Please copy out every line in the entries that includes the word "computer".

*** Opening SOURCE INFORMATION ***

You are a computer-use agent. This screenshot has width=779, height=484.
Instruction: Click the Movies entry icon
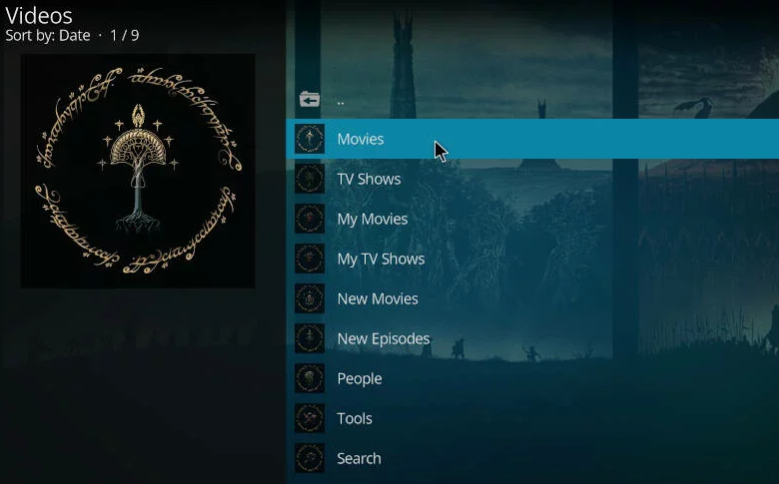[310, 139]
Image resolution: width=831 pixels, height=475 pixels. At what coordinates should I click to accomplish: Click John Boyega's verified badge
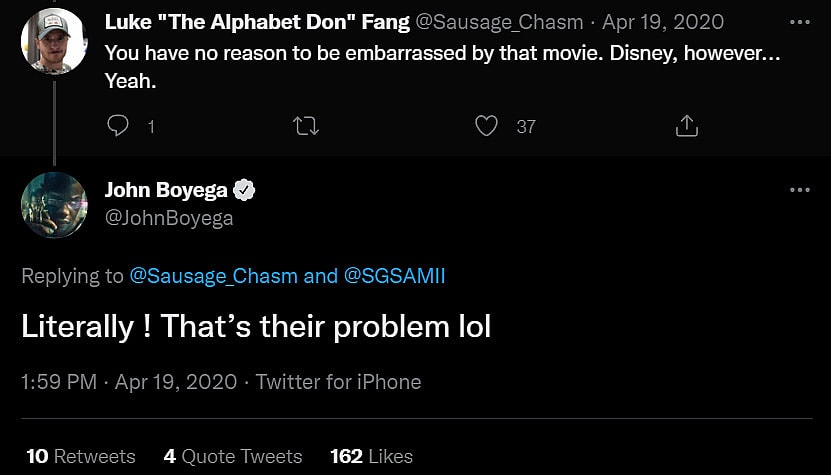tap(244, 190)
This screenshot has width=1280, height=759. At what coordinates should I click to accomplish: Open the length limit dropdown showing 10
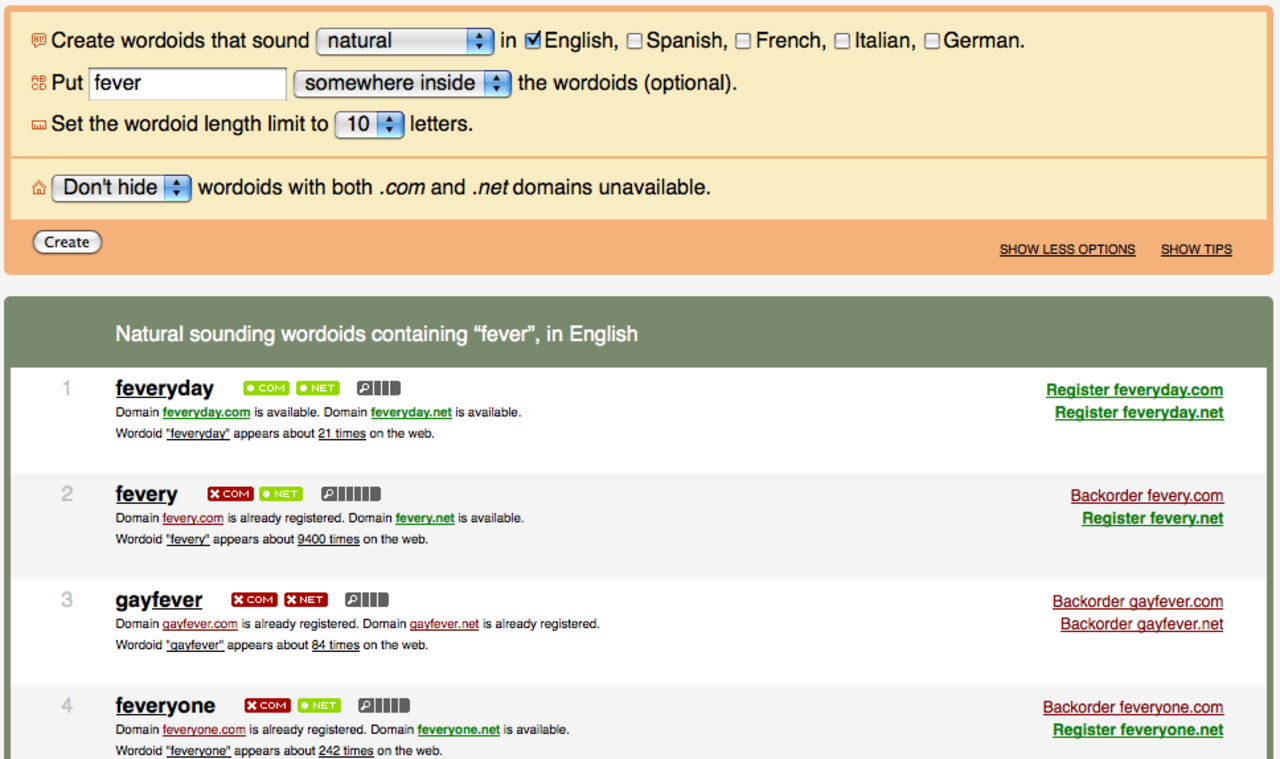[369, 124]
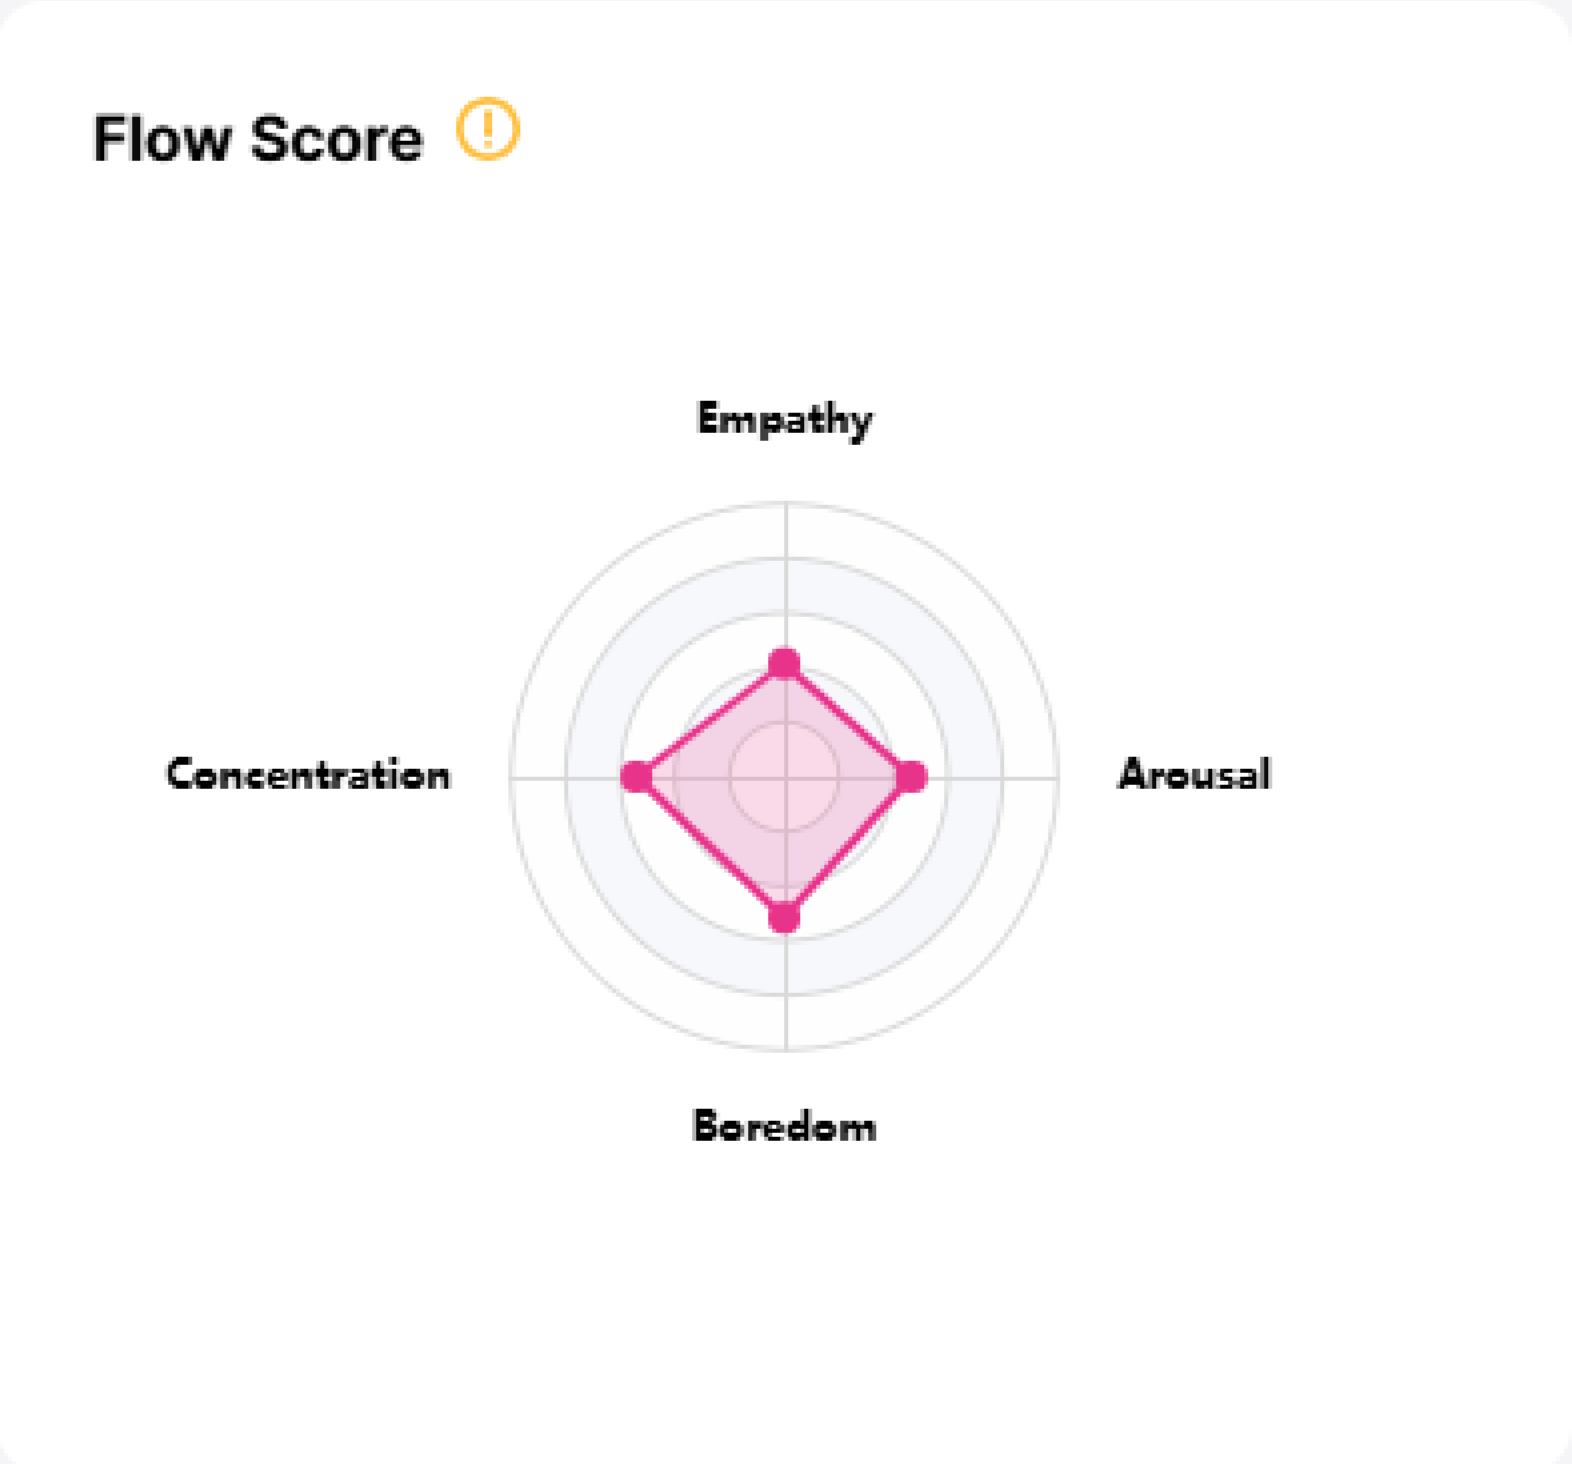The width and height of the screenshot is (1572, 1464).
Task: Click the pink line between Arousal and Boredom
Action: 848,846
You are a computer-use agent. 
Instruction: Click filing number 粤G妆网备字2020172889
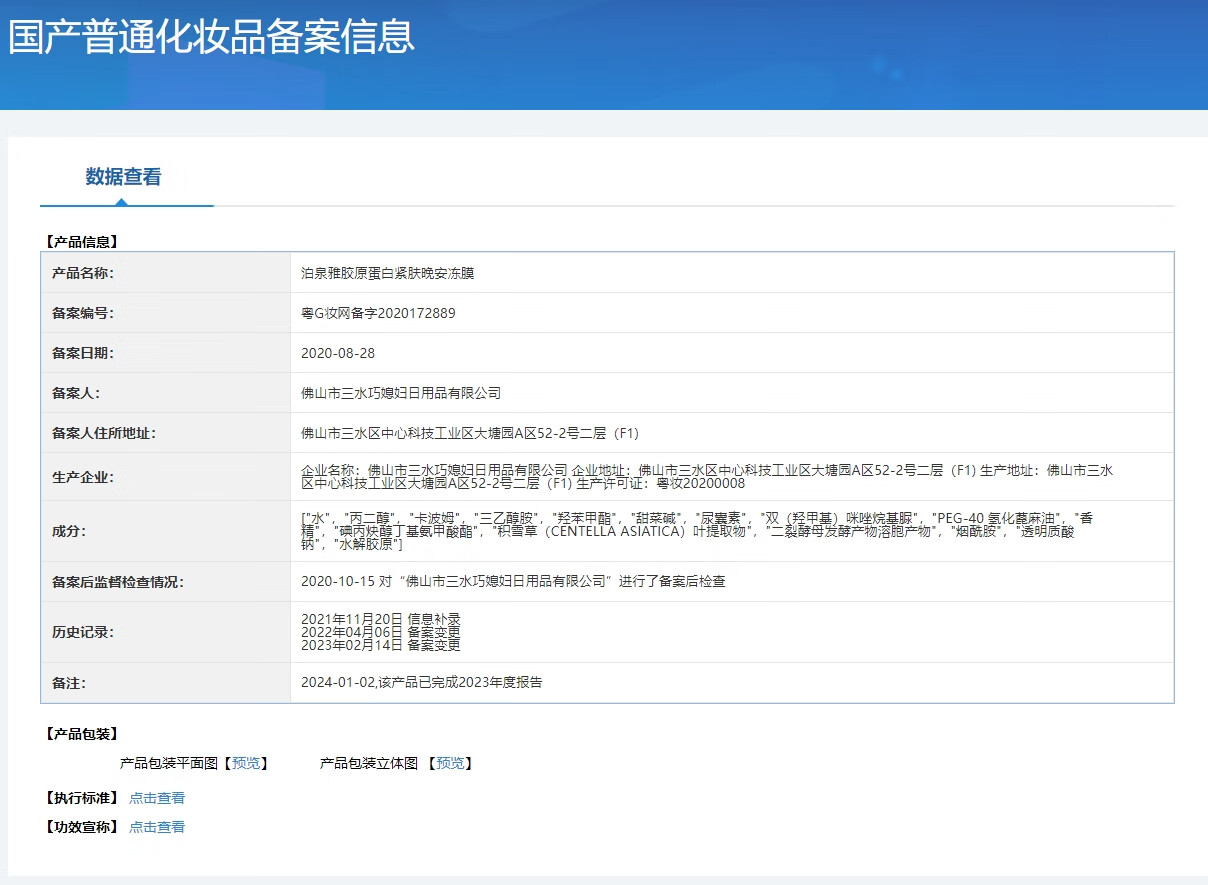coord(378,313)
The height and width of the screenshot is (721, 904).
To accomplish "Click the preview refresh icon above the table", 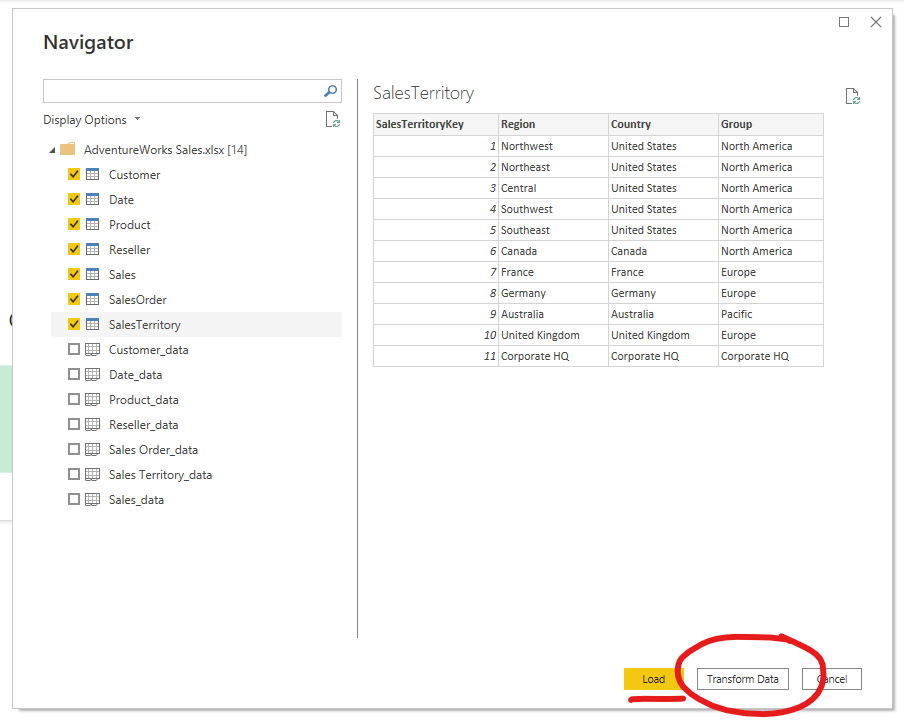I will [852, 97].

*** Closing SOURCE INFORMATION ***

• _YOUR RESPONSE_:
You are a computer-use agent. This screenshot has width=779, height=484.
You are a computer-use agent. 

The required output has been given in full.